Task details: Only an exact copy of the listing below will do.

Records provided:
[Start of Attachment]

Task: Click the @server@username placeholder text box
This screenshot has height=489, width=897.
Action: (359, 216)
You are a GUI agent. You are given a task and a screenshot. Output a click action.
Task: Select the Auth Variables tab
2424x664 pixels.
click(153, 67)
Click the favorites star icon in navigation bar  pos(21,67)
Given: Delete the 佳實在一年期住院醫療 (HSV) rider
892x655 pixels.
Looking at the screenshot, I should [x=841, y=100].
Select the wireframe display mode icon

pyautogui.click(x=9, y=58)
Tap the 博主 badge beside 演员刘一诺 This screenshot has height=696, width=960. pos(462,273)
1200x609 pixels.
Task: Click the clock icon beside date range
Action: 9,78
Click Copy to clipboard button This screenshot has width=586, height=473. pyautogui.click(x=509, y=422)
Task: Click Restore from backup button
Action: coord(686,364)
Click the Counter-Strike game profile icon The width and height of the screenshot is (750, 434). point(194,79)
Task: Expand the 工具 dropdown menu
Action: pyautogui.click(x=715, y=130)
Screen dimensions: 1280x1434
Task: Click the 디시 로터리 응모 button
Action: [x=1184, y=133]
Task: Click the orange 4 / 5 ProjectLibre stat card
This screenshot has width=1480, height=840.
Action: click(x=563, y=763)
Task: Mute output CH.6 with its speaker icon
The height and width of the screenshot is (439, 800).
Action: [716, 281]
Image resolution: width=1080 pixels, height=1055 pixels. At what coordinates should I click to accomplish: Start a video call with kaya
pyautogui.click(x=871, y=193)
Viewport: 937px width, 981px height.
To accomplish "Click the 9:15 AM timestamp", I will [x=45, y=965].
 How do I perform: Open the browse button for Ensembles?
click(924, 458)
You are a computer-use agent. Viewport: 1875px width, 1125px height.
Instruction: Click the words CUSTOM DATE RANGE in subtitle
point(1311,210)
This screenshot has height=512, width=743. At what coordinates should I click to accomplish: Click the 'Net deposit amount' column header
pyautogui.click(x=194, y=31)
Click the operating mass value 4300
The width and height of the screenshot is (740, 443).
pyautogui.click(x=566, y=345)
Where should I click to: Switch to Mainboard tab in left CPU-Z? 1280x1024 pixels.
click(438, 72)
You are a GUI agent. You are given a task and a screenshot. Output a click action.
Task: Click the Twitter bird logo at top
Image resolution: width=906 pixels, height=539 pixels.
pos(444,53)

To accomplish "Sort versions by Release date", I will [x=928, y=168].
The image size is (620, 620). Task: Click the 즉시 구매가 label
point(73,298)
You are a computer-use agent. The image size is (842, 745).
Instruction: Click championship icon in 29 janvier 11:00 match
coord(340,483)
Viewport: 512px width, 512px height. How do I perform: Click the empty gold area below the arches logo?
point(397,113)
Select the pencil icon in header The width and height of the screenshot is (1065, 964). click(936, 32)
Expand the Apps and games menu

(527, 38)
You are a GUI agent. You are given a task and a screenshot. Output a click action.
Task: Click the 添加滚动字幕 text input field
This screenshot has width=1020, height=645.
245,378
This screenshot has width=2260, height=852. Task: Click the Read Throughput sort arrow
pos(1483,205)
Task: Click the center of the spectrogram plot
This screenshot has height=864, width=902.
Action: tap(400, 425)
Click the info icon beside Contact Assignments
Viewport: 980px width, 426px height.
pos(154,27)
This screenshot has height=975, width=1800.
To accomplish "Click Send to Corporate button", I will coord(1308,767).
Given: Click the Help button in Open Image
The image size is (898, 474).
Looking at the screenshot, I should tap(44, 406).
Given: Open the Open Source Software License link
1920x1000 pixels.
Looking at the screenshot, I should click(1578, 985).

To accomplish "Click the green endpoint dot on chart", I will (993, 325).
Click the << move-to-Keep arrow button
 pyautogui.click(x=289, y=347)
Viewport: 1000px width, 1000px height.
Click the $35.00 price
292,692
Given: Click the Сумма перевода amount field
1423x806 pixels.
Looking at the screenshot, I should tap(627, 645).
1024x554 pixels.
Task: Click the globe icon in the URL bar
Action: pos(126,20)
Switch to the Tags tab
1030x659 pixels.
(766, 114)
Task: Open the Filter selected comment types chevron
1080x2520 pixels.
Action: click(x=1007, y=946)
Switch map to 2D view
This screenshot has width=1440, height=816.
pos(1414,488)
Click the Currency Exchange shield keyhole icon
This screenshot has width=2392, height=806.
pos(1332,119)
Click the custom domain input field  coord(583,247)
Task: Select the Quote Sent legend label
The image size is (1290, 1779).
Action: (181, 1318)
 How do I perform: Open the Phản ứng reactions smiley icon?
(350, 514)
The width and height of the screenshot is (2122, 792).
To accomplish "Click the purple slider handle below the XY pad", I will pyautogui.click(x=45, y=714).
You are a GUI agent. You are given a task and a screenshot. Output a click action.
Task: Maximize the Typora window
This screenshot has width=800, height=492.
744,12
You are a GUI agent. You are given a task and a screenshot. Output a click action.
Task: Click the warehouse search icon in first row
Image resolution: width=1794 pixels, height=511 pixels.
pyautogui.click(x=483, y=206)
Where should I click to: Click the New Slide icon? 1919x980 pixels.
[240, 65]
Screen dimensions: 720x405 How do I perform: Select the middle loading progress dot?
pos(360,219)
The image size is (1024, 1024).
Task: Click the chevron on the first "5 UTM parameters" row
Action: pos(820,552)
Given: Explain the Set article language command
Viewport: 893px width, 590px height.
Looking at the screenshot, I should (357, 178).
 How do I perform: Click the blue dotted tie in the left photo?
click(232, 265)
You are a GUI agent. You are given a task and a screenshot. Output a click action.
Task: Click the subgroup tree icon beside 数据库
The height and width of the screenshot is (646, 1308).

[End of Attachment]

Solution to the exercise:
Task: Click the @server@username placeholder text box
This screenshot has height=489, width=897.
Action: (359, 216)
You are a GUI agent. You are given a task and a screenshot. Output a click action.
Task: Select the Auth Variables tab
2424x664 pixels.
click(153, 67)
Click the favorites star icon in navigation bar  pos(21,67)
Given: Delete the 佳實在一年期住院醫療 (HSV) rider
892x655 pixels.
Looking at the screenshot, I should [x=841, y=100].
Select the wireframe display mode icon

pyautogui.click(x=9, y=58)
Tap the 博主 badge beside 演员刘一诺 This screenshot has height=696, width=960. pos(462,273)
1200x609 pixels.
Task: Click the clock icon beside date range
Action: 9,78
Click Copy to clipboard button This screenshot has width=586, height=473. pyautogui.click(x=509, y=422)
Task: Click Restore from backup button
Action: coord(686,364)
Click the Counter-Strike game profile icon The width and height of the screenshot is (750, 434). point(194,79)
Task: Expand the 工具 dropdown menu
Action: pyautogui.click(x=715, y=130)
Screen dimensions: 1280x1434
Task: Click the 디시 로터리 응모 button
Action: [x=1184, y=133]
Task: Click the orange 4 / 5 ProjectLibre stat card
This screenshot has width=1480, height=840.
Action: click(x=563, y=763)
Task: Mute output CH.6 with its speaker icon
The height and width of the screenshot is (439, 800).
Action: [716, 281]
Image resolution: width=1080 pixels, height=1055 pixels. At what coordinates should I click to accomplish: Start a video call with kaya
pyautogui.click(x=871, y=193)
Viewport: 937px width, 981px height.
To accomplish "Click the 9:15 AM timestamp", I will [x=45, y=965].
 How do I perform: Open the browse button for Ensembles?
click(924, 458)
You are a computer-use agent. Viewport: 1875px width, 1125px height.
Instruction: Click the words CUSTOM DATE RANGE in subtitle
point(1311,210)
This screenshot has height=512, width=743. At what coordinates should I click to accomplish: Click the 'Net deposit amount' column header
pyautogui.click(x=194, y=31)
Click the operating mass value 4300
The width and height of the screenshot is (740, 443).
pyautogui.click(x=566, y=345)
Where should I click to: Switch to Mainboard tab in left CPU-Z? 1280x1024 pixels.
click(438, 72)
You are a GUI agent. You are given a task and a screenshot. Output a click action.
Task: Click the Twitter bird logo at top
Image resolution: width=906 pixels, height=539 pixels.
pos(444,53)

To accomplish "Sort versions by Release date", I will [x=928, y=168].
The image size is (620, 620). Task: Click the 즉시 구매가 label
point(73,298)
You are a computer-use agent. The image size is (842, 745).
Instruction: Click championship icon in 29 janvier 11:00 match
coord(340,483)
Viewport: 512px width, 512px height. How do I perform: Click the empty gold area below the arches logo?
point(397,113)
Select the pencil icon in header The width and height of the screenshot is (1065, 964). click(936, 32)
Expand the Apps and games menu

(527, 38)
You are a GUI agent. You are given a task and a screenshot. Output a click action.
Task: Click the 添加滚动字幕 text input field
This screenshot has width=1020, height=645.
245,378
This screenshot has width=2260, height=852. Task: Click the Read Throughput sort arrow
pos(1483,205)
Task: Click the center of the spectrogram plot
This screenshot has height=864, width=902.
Action: tap(400, 425)
Click the info icon beside Contact Assignments
Viewport: 980px width, 426px height.
pos(154,27)
This screenshot has height=975, width=1800.
To accomplish "Click Send to Corporate button", I will coord(1308,767).
Given: Click the Help button in Open Image
The image size is (898, 474).
Looking at the screenshot, I should tap(44, 406).
Given: Open the Open Source Software License link
1920x1000 pixels.
Looking at the screenshot, I should click(1578, 985).

To accomplish "Click the green endpoint dot on chart", I will (993, 325).
Click the << move-to-Keep arrow button
 pyautogui.click(x=289, y=347)
Viewport: 1000px width, 1000px height.
Click the $35.00 price
292,692
Given: Click the Сумма перевода amount field
1423x806 pixels.
Looking at the screenshot, I should tap(627, 645).
1024x554 pixels.
Task: Click the globe icon in the URL bar
Action: pos(126,20)
Switch to the Tags tab
1030x659 pixels.
(766, 114)
Task: Open the Filter selected comment types chevron
1080x2520 pixels.
Action: click(x=1007, y=946)
Switch map to 2D view
This screenshot has width=1440, height=816.
pos(1414,488)
Click the Currency Exchange shield keyhole icon
This screenshot has width=2392, height=806.
pos(1332,119)
Click the custom domain input field  coord(583,247)
Task: Select the Quote Sent legend label
The image size is (1290, 1779).
Action: (181, 1318)
 How do I perform: Open the Phản ứng reactions smiley icon?
(350, 514)
The width and height of the screenshot is (2122, 792).
To accomplish "Click the purple slider handle below the XY pad", I will pyautogui.click(x=45, y=714).
You are a GUI agent. You are given a task and a screenshot. Output a click action.
Task: Maximize the Typora window
This screenshot has width=800, height=492.
744,12
You are a GUI agent. You are given a task and a screenshot. Output a click action.
Task: Click the warehouse search icon in first row
Image resolution: width=1794 pixels, height=511 pixels.
pyautogui.click(x=483, y=206)
Where should I click to: Click the New Slide icon? 1919x980 pixels.
[240, 65]
Screen dimensions: 720x405 How do I perform: Select the middle loading progress dot?
pos(360,219)
The image size is (1024, 1024).
Task: Click the chevron on the first "5 UTM parameters" row
Action: pos(820,552)
Given: Explain the Set article language command
Viewport: 893px width, 590px height.
Looking at the screenshot, I should (357, 178).
 How do I perform: Click the blue dotted tie in the left photo?
click(232, 265)
You are a GUI agent. You are given a task and a screenshot. Output a click action.
Task: Click the subgroup tree icon beside 数据库
The height and width of the screenshot is (646, 1308).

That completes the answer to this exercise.